_Work to be completed_
Copy out all of the items below again, word for word and with nothing changed.

-=-=-=-=-

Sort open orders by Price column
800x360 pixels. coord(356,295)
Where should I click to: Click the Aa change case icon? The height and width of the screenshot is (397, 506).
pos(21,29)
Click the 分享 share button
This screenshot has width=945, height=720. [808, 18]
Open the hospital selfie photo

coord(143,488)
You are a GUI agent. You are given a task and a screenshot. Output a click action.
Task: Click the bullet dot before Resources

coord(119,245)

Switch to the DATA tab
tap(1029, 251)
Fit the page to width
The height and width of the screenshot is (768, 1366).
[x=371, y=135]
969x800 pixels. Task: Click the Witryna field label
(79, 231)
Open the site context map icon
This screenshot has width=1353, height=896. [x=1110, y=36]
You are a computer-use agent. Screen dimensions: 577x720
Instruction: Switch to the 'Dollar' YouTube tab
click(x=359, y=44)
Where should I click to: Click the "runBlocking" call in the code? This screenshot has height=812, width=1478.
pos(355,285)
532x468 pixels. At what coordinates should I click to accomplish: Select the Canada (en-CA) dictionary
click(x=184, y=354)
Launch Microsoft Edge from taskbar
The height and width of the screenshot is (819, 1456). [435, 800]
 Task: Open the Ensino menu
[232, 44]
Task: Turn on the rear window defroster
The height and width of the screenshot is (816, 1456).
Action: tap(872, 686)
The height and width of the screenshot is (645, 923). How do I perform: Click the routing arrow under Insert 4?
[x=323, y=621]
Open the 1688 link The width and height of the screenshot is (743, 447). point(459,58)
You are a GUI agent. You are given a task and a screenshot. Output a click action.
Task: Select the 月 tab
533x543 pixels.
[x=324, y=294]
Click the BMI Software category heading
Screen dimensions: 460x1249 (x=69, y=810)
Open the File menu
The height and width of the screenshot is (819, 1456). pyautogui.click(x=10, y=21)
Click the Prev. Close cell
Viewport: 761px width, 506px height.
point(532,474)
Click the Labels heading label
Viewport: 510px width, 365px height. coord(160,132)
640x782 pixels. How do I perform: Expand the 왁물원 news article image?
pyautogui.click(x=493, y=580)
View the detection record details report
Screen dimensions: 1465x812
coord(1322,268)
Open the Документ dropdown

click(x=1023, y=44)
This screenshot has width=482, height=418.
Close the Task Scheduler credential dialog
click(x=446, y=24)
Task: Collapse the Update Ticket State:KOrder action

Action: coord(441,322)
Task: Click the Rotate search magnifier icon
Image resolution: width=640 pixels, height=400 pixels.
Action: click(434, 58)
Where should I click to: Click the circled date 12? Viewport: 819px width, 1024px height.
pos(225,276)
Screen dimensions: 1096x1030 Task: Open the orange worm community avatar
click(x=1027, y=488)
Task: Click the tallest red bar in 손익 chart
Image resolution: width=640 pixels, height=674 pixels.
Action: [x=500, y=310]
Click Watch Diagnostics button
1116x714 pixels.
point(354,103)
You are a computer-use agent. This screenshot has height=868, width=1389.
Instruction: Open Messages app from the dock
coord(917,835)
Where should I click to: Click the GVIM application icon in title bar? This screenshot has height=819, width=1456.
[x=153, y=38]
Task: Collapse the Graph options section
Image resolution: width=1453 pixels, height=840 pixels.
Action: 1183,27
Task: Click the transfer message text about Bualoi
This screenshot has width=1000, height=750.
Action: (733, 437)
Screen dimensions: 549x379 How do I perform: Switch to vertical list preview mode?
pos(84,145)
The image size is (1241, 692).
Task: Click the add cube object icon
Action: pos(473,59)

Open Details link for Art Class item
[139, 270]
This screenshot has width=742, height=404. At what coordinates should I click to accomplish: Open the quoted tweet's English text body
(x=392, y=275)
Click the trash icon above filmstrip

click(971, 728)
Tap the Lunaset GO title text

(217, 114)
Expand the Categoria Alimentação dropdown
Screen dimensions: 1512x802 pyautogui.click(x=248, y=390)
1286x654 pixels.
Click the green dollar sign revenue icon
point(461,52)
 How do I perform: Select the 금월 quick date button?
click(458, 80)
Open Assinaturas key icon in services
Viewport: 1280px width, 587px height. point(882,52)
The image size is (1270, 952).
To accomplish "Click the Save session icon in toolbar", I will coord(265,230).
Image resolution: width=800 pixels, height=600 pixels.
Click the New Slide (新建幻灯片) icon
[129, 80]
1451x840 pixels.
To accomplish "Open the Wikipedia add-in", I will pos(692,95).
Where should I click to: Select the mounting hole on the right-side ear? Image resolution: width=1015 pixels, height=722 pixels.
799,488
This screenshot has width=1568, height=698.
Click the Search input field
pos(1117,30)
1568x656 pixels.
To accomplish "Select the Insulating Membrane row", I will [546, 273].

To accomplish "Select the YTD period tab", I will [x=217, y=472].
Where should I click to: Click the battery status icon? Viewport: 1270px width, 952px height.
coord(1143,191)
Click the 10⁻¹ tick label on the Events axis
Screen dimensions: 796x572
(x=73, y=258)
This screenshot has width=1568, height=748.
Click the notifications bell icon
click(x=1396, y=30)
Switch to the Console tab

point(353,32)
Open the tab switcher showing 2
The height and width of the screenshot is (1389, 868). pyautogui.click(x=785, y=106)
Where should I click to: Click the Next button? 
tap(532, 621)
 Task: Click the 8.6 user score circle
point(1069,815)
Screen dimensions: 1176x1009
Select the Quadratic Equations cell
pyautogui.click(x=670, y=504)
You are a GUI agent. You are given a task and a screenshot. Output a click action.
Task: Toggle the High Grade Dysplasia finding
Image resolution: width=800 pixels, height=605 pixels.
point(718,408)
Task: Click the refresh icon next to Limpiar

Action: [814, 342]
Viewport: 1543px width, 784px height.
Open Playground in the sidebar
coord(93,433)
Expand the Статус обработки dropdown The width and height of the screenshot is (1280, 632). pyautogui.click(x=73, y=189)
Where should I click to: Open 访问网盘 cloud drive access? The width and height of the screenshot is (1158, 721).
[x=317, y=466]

-=-=-=-=-

_Exercise response_
Sort open orders by Price column
800x360 pixels. coord(356,295)
Where should I click to: Click the Aa change case icon? The height and width of the screenshot is (397, 506).
pos(21,29)
Click the 分享 share button
This screenshot has width=945, height=720. [808, 18]
Open the hospital selfie photo

coord(143,488)
You are a GUI agent. You are given a task and a screenshot. Output a click action.
Task: Click the bullet dot before Resources

coord(119,245)

Switch to the DATA tab
tap(1029, 251)
Fit the page to width
The height and width of the screenshot is (768, 1366).
[x=371, y=135]
969x800 pixels. Task: Click the Witryna field label
(79, 231)
Open the site context map icon
This screenshot has width=1353, height=896. [x=1110, y=36]
You are a computer-use agent. Screen dimensions: 577x720
Instruction: Switch to the 'Dollar' YouTube tab
click(x=359, y=44)
Where should I click to: Click the "runBlocking" call in the code? This screenshot has height=812, width=1478.
pos(355,285)
532x468 pixels. At what coordinates should I click to accomplish: Select the Canada (en-CA) dictionary
click(x=184, y=354)
Launch Microsoft Edge from taskbar
The height and width of the screenshot is (819, 1456). [435, 800]
 Task: Open the Ensino menu
[232, 44]
Task: Turn on the rear window defroster
The height and width of the screenshot is (816, 1456).
Action: tap(872, 686)
The height and width of the screenshot is (645, 923). How do I perform: Click the routing arrow under Insert 4?
[x=323, y=621]
Open the 1688 link The width and height of the screenshot is (743, 447). point(459,58)
You are a GUI agent. You are given a task and a screenshot. Output a click action.
Task: Select the 月 tab
533x543 pixels.
[x=324, y=294]
Click the BMI Software category heading
Screen dimensions: 460x1249 (x=69, y=810)
Open the File menu
The height and width of the screenshot is (819, 1456). pyautogui.click(x=10, y=21)
Click the Prev. Close cell
Viewport: 761px width, 506px height.
point(532,474)
Click the Labels heading label
Viewport: 510px width, 365px height. coord(160,132)
640x782 pixels. How do I perform: Expand the 왁물원 news article image?
pyautogui.click(x=493, y=580)
View the detection record details report
Screen dimensions: 1465x812
coord(1322,268)
Open the Документ dropdown

click(x=1023, y=44)
This screenshot has width=482, height=418.
Close the Task Scheduler credential dialog
click(x=446, y=24)
Task: Collapse the Update Ticket State:KOrder action

Action: coord(441,322)
Task: Click the Rotate search magnifier icon
Image resolution: width=640 pixels, height=400 pixels.
Action: click(434, 58)
Where should I click to: Click the circled date 12? Viewport: 819px width, 1024px height.
pos(225,276)
Screen dimensions: 1096x1030 Task: Open the orange worm community avatar
click(x=1027, y=488)
Task: Click the tallest red bar in 손익 chart
Image resolution: width=640 pixels, height=674 pixels.
Action: [x=500, y=310]
Click Watch Diagnostics button
1116x714 pixels.
point(354,103)
You are a computer-use agent. This screenshot has height=868, width=1389.
Instruction: Open Messages app from the dock
coord(917,835)
Where should I click to: Click the GVIM application icon in title bar? This screenshot has height=819, width=1456.
[x=153, y=38]
Task: Collapse the Graph options section
Image resolution: width=1453 pixels, height=840 pixels.
Action: 1183,27
Task: Click the transfer message text about Bualoi
This screenshot has width=1000, height=750.
Action: (733, 437)
Screen dimensions: 549x379 How do I perform: Switch to vertical list preview mode?
pos(84,145)
The image size is (1241, 692).
Task: Click the add cube object icon
Action: pos(473,59)

Open Details link for Art Class item
[139, 270]
This screenshot has width=742, height=404. At what coordinates should I click to accomplish: Open the quoted tweet's English text body
(x=392, y=275)
Click the trash icon above filmstrip

click(971, 728)
Tap the Lunaset GO title text

(217, 114)
Expand the Categoria Alimentação dropdown
Screen dimensions: 1512x802 pyautogui.click(x=248, y=390)
1286x654 pixels.
Click the green dollar sign revenue icon
point(461,52)
 How do I perform: Select the 금월 quick date button?
click(458, 80)
Open Assinaturas key icon in services
Viewport: 1280px width, 587px height. point(882,52)
The image size is (1270, 952).
To accomplish "Click the Save session icon in toolbar", I will coord(265,230).
Image resolution: width=800 pixels, height=600 pixels.
Click the New Slide (新建幻灯片) icon
[129, 80]
1451x840 pixels.
To accomplish "Open the Wikipedia add-in", I will pos(692,95).
Where should I click to: Select the mounting hole on the right-side ear? Image resolution: width=1015 pixels, height=722 pixels.
799,488
This screenshot has width=1568, height=698.
Click the Search input field
pos(1117,30)
1568x656 pixels.
To accomplish "Select the Insulating Membrane row", I will [546, 273].

To accomplish "Select the YTD period tab", I will [x=217, y=472].
Where should I click to: Click the battery status icon? Viewport: 1270px width, 952px height.
coord(1143,191)
Click the 10⁻¹ tick label on the Events axis
Screen dimensions: 796x572
(x=73, y=258)
This screenshot has width=1568, height=748.
Click the notifications bell icon
click(x=1396, y=30)
Switch to the Console tab

point(353,32)
Open the tab switcher showing 2
The height and width of the screenshot is (1389, 868). pyautogui.click(x=785, y=106)
Where should I click to: Click the Next button? 
tap(532, 621)
 Task: Click the 8.6 user score circle
point(1069,815)
Screen dimensions: 1176x1009
Select the Quadratic Equations cell
pyautogui.click(x=670, y=504)
You are a GUI agent. You are given a task and a screenshot. Output a click action.
Task: Toggle the High Grade Dysplasia finding
Image resolution: width=800 pixels, height=605 pixels.
point(718,408)
Task: Click the refresh icon next to Limpiar

Action: [814, 342]
Viewport: 1543px width, 784px height.
Open Playground in the sidebar
coord(93,433)
Expand the Статус обработки dropdown The width and height of the screenshot is (1280, 632). pyautogui.click(x=73, y=189)
Where should I click to: Open 访问网盘 cloud drive access? The width and height of the screenshot is (1158, 721).
[x=317, y=466]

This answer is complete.